Canadian author Alice Munro has won the 2013 Nobel
Prize for Literature.
Making the
announcement, Peter Englund, permanent secretary of the Swedish Academy, called
her a "master of the contemporary short story".
The
82-year-old, whose books include Dear Life and Dance of the Happy Shades, is
only the 13th woman to win the prize since its inception in 1901.
"I knew I
was in the running, yes, but I never thought I would win," Munro told
Canadian media.
Presented by
the Nobel Foundation, the award - which is presented to a living writer - is
worth eight million kronor (£770,000).
Previous
winners include literary giants such as Rudyard Kipling, Toni Morrison and
Ernest Hemingway.
Mr Englund told
The Associated Press that he had not been able to contact Munro ahead of the
announcement so left a message on her answering machine, informing her of her
win.
"She has
taken an art form, the short story, which has tended to come a little bit in
the shadow behind the novel, and she has cultivated it almost to perfection,''
he added.
Munro, who
began writing in her teenage years, published her first story, The Dimensions
of a Shadow, in 1950.
She had been
studying English at the University of Western Ontario at the time.
Chekov
Dance of the Happy Shades, published in 1968, was
Munro's first collection, and it went on to win Canada's highest literary
prize, the Governor General's Award.
In 2009, she won the Man Booker International Prize
for her entire body of work - but she downplayed her achievements.
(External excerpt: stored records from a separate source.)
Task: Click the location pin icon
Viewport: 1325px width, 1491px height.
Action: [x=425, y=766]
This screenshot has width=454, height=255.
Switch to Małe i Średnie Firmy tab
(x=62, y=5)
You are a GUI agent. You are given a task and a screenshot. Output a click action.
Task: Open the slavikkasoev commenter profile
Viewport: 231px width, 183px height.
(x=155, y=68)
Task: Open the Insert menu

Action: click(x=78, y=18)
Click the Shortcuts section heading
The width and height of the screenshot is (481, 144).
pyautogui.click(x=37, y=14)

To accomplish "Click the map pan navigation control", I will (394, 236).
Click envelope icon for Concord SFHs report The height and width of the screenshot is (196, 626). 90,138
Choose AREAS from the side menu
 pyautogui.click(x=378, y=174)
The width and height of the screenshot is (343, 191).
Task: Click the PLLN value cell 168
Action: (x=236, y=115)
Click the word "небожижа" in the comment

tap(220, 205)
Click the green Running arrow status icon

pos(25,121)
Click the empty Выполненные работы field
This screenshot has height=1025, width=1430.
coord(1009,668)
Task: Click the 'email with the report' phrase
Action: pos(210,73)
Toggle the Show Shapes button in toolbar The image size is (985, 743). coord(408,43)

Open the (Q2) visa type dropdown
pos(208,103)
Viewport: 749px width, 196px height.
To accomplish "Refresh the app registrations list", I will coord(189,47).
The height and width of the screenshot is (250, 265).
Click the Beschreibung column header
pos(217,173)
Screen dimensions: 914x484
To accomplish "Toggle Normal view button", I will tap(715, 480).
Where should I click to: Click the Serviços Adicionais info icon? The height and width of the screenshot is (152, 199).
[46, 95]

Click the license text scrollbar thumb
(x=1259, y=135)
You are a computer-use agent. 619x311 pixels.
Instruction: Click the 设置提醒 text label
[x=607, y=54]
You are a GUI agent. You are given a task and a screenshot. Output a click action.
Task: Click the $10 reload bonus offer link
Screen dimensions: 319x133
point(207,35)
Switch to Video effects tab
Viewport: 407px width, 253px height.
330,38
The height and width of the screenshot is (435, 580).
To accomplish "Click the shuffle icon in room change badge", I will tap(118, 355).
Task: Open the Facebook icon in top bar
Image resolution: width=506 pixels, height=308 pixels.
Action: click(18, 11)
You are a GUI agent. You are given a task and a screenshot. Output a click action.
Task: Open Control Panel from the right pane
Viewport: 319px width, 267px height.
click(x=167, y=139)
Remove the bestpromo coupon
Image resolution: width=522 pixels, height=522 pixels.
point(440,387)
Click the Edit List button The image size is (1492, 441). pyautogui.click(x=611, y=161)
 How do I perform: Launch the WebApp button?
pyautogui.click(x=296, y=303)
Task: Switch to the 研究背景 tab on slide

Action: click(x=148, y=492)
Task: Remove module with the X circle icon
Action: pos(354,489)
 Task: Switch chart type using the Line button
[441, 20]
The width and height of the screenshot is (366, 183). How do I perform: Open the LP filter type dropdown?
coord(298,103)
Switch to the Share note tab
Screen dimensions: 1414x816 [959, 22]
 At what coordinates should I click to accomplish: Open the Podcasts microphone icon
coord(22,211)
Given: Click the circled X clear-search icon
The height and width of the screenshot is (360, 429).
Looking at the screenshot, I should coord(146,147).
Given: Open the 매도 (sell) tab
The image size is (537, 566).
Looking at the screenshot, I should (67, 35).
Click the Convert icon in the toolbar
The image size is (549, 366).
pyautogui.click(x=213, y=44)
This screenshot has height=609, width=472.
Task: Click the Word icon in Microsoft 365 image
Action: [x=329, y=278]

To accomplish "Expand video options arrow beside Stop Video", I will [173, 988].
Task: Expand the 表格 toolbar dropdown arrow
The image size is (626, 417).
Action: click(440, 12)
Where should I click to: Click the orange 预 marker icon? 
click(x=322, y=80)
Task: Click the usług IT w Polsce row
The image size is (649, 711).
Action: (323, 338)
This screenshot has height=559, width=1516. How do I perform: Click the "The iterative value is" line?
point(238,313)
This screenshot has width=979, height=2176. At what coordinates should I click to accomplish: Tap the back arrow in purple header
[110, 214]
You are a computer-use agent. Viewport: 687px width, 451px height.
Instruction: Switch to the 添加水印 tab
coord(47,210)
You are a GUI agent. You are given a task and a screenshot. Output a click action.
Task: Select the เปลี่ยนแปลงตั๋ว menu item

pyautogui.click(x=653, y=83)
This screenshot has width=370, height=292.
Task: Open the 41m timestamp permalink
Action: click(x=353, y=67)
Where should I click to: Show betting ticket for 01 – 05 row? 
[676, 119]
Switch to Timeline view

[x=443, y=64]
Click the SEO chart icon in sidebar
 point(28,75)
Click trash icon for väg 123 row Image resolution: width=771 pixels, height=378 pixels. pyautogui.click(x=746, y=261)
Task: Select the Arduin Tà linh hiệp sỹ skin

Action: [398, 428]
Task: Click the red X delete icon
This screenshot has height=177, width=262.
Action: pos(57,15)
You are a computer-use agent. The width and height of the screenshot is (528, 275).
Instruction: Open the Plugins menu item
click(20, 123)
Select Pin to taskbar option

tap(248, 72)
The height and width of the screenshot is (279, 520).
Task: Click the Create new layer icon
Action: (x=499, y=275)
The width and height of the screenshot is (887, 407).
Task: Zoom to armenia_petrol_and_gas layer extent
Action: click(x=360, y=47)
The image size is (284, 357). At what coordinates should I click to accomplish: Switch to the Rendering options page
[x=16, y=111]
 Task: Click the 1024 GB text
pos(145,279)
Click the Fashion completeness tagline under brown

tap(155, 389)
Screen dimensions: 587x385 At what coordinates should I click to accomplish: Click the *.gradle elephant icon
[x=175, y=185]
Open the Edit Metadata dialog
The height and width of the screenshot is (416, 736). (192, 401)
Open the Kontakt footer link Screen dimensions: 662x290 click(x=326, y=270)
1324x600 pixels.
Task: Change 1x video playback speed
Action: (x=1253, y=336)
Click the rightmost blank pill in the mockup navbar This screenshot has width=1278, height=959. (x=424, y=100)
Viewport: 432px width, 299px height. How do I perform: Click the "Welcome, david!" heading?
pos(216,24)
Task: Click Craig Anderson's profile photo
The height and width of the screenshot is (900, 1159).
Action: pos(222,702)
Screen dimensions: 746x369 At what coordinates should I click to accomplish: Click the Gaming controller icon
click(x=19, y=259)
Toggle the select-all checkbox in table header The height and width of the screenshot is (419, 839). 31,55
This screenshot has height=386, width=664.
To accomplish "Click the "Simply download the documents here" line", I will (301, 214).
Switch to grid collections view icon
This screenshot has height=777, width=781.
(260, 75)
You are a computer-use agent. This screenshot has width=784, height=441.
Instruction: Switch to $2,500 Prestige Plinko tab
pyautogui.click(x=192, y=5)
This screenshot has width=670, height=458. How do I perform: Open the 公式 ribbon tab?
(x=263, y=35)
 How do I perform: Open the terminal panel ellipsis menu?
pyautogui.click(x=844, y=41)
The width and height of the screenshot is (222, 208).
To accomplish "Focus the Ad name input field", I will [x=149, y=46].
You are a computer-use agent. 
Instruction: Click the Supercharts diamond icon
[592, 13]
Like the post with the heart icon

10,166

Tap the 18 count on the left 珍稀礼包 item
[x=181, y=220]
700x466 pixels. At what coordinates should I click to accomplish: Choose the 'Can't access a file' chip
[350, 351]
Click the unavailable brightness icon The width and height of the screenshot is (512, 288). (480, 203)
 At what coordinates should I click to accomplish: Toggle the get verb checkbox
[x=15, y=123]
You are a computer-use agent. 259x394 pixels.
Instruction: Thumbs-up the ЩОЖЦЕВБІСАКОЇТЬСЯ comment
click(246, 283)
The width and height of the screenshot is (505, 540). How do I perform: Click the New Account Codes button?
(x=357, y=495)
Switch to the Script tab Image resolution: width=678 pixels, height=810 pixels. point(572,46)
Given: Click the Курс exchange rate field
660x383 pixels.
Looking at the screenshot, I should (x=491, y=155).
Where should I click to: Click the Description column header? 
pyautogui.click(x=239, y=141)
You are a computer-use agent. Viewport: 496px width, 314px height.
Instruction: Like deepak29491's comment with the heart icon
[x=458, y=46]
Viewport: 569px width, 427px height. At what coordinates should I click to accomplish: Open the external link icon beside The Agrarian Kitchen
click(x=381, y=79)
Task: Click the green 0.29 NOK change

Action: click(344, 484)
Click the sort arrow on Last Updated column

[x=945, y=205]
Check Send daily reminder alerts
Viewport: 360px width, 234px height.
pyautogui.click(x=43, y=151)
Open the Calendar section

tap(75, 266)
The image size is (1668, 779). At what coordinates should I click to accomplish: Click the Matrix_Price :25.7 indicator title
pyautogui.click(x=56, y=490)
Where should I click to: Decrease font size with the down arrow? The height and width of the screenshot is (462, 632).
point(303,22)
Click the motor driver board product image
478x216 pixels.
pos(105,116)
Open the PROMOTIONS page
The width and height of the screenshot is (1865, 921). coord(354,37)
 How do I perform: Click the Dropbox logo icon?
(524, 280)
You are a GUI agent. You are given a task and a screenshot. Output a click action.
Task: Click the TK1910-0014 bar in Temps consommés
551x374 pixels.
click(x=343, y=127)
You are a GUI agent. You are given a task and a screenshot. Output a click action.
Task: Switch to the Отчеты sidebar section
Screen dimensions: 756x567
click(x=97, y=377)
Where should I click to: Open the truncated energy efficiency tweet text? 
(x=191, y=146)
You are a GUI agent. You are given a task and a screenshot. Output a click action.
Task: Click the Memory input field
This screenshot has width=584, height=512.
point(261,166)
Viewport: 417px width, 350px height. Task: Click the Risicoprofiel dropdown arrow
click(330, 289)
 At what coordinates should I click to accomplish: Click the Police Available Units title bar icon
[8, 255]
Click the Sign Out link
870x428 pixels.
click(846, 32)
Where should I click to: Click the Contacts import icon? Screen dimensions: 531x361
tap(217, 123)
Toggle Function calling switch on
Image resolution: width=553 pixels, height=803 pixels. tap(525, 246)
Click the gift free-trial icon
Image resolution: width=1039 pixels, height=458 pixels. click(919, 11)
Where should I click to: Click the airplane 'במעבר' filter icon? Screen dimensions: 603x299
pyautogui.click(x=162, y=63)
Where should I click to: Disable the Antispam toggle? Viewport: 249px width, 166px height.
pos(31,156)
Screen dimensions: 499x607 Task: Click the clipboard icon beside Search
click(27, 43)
"I think maybe I was successful in doing this
because I didn't have any other talents," she once said in an interview with Book Lounge.
BBC Arts Editor Will Gompertz said Munro had been
"at the very top of her game since she started".
"Very few writers are her equal," he said,
adding "she gets to the heart of what it is to be human".
"I thought she might not win because she's not
overtly political; and of late the Nobel has tended to go to political
writers."
The award "probably won't make a commercial
difference" to the author, he added, but it "makes a huge difference
to how her work will be viewed in historical terms".
"If she hadn't won it before she died, I think
it would have been a terrible, terrible omission."
Often compared to Anton Chekhov, she is known for writing
about the human spirit and a regular theme of her work is the dilemma faced by
young girls growing up and coming to terms with living in a small town.
The Nobel academy praised her "finely tuned
storytelling, which is characterised by clarity and psychological
realism".
'Pipe
dreams'
Munro, whose daughter woke her to tell her she had
won the Nobel, said she was "terribly surprised" and
"delighted".
Speaking to the Canadian Broadcasting Corporation
(CBC), she said she always viewed her chances of winning as "one of those
pipe dreams" that "might happen, but it probably wouldn't".
"It's the middle of the night here and I had
forgotten about it all, of course," she added.
Since the 1960s, Munro has published more than a
dozen collections of short stories, many of which take place in her native
southwest Ontario.
Her writing has brought her several awards. She won
The Commonwealth Writers' Prize, the National Book Critics Circle prize for
Hateship, Friendship, Courtship, Loveship, Marriage, and is a three-time winner
of the Governor General's prize.
Other notable books include Lives of Girls and Women,
Who Do You Think You Are, The Progress of Love and Runaway.
In 1980, The Beggar Maid was shortlisted for the
annual Booker Prize for Fiction and her stories frequently appear in
publications such as the New Yorker and the Paris Review.
Retirement
Several of her stories have also been adapted for the
screen, including The Bear Came Over the Mountain, which became Away from Her,
starring Julie Christie and Gordon Pinsent.
Munro revealed earlier this year that her latest
book, Dear Life, published in 2012, would be her last.
"Perhaps, when you're my age, you don't wish to
be alone as much as a writer has to be," she told Canada's National
Post.
In 2009, Munro revealed she had been receiving
treatment for cancer. She also had bypass surgery for a heart condition.
Notoriously publicity-shy, Munro shies away from
public events.
According to American literary critic David Homel:
"She is not a socialite. She is actually rarely seen in public, and does
not go on book tours.
Munro will be presented with her latest award at a
formal ceremony in Stockholm on 10 December, the anniversary of the death of
Alfred Nobel, who established the prize.
Last year's recipient was Chinese novelist Mo Yan.